Azureを「社会のOS」に?
Microsoft(マイクロソフト)が毎年開いている開発者向けイベント「Build」が今年2018年も開催されました。去年あたりから強調されていた「クラウドファースト」は、とうとうイベント初日のキーノートからWindowsを追いやってしまうほどに。え、どこに向かっているの? それは「コンピューターとAIがユビキタスに社会に織り込まれていくためのプラットフォーム」になること。

サクッと説明します。要は、マイクロソフトは社会を支えるコンピューターになりたいのです。社会のあらゆる場面・場所・物にコンピューターが埋め込まれている未来を見据え、それらを支えるプラットフォームとして存在したい。そのためにはまず、そういったコンピューターや、そこに走るサービスを作る開発者に採用してもらわなきゃいけませんよね。
なので、マイクロソフトは開発者らに向けて、クラウド・AI・IoTのツールを売り込んでいるのです。
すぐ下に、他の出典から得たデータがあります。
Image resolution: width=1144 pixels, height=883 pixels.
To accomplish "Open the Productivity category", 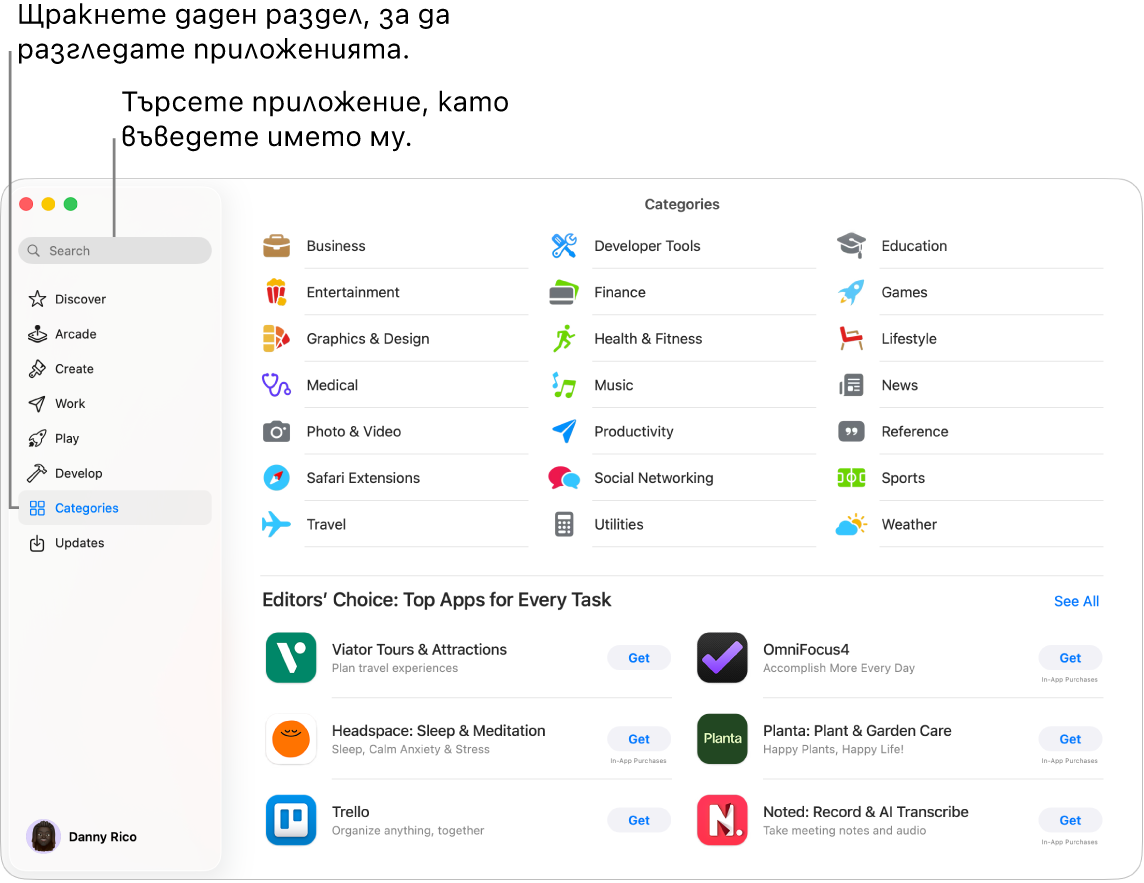I will tap(634, 431).
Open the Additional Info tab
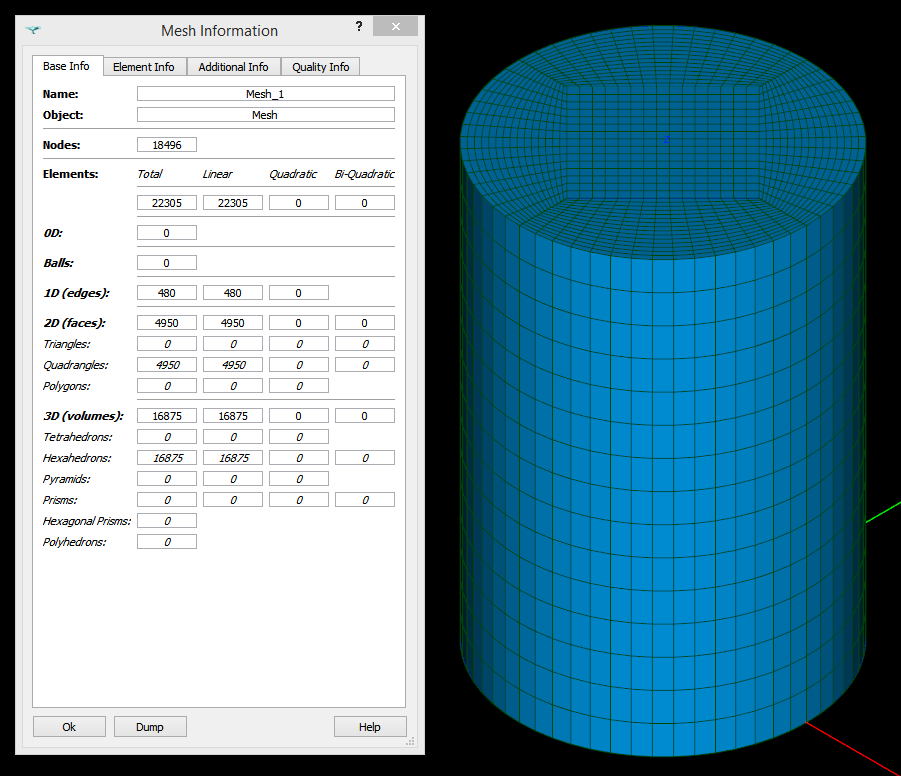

人々の生活や仕事を支えるサービスを作るのは大変なので、それが楽になるツールが大量に用意されていたら思わず使っちゃいますよね。しかも作ったサービスの管理・展開までサポートしてくれたらどうでしょうか。そういった便利なプラットフォームになることを、まずは狙っているのです。

Kinectセンサーの捉えた世界
「感じ取れる」カスタムAIサービスが簡単に作れる「Azure AI」
Azure(アジュール)といえば、マイクロソフトの提供するクラウドサービスです。その中でも特にAIの開発に特化したのが、「Azure AI」。そこでは35種類以上の認知機能(テキストや画像から情報を認知)を自由に組み合わせ、自分の用意したデータを読み込ませることでカスタムAIが作れます(ちなみに、KinectがAzure用センサーとしてカムバックしました)。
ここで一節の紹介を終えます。